Day 34 (Round II) "In the trenches" (lights-out edition)

Week 09: lot going on. Extra-short (or extra-long) week for me, as I'm double-dipping on a conference weekend: one in St Louis (panel on 16th century Ireland; my paper is "Gaelic and Continental Interaction on Europe's Harmonic Frontier") and one in Connecticut (panel at the Ethnomusicology meetings; my paper is on Afro-Celtic musical interaction in the minstrelsy project). Both papers are done--the latter I could basically improvise--and I like hanging with various professional peeps.

But I still wish I didn't have to go. At this stage of my life, I would substantially rather have the extra time at home, and avoid the cost- and time-sink that is travel.

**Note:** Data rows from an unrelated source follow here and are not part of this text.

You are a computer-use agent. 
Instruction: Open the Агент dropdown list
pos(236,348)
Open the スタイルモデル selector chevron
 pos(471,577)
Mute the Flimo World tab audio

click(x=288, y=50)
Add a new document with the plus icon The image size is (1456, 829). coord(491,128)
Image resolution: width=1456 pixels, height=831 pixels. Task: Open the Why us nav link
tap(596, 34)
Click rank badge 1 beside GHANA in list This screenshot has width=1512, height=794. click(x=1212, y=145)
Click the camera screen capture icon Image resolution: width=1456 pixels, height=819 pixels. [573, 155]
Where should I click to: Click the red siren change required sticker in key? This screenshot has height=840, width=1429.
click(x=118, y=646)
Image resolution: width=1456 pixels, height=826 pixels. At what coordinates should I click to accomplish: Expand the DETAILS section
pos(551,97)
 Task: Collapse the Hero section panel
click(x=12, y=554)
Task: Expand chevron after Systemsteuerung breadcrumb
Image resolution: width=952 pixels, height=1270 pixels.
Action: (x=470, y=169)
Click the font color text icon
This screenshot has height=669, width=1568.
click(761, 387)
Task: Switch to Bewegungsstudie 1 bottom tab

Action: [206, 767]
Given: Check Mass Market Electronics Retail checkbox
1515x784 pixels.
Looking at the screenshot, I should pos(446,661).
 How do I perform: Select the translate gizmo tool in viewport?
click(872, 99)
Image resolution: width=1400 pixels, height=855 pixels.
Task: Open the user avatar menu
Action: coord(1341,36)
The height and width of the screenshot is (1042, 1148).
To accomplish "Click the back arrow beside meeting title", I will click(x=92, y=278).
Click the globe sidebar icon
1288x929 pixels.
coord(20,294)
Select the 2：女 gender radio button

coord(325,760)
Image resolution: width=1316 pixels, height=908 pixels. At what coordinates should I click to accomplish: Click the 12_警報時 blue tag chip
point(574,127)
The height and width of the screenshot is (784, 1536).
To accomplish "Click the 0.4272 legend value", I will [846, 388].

Though lots of colleagues like the conferencing because it gets them out of their local environs and lets them interact with professional peers, and I like that too, at this point I need the time way more than I need another line-item in my CV. I recognize that this is a good problem to have--lots of people are in the position of still having to scuffle hard to locate conferencing opportunities, and at a point in their lives when they usually have to pay for the damned things out of their own pockets. It's a frustrating irony that, as you get a little more advanced in this profession, the opportunities to present conference papers increase in inverse proportion to the amount that you need them for your CV, and the degree to which you have to pay your own way (as opposed to having your employer foot the bill) decreases in inverse proportion to the degree to which you could. The younger you are in this profession, the more you need the conferencing opportunities and the harder they are to come by. The older you are in this profession, the more you can afford to pay your own way, and the less you have to.

I am sufficiently conscious of this that, when the most recent round of travel-money requests went in, I told the Boss: "look, if as always you don't have enough money to fund everybody, for cryin' out loud give the most of it to my junior colleagues--they need the CV items and they lack the money a lot more than I do." Not that he can necessarily do that--and I recognize that my presence out there presenting and chairing at the national conferences is an important part of our recruitment--but I still wish there were ways to invert those equations such that my more junior colleagues got more help more readily.

Below the jump:

Damn. Just damn. Lights out on my boys.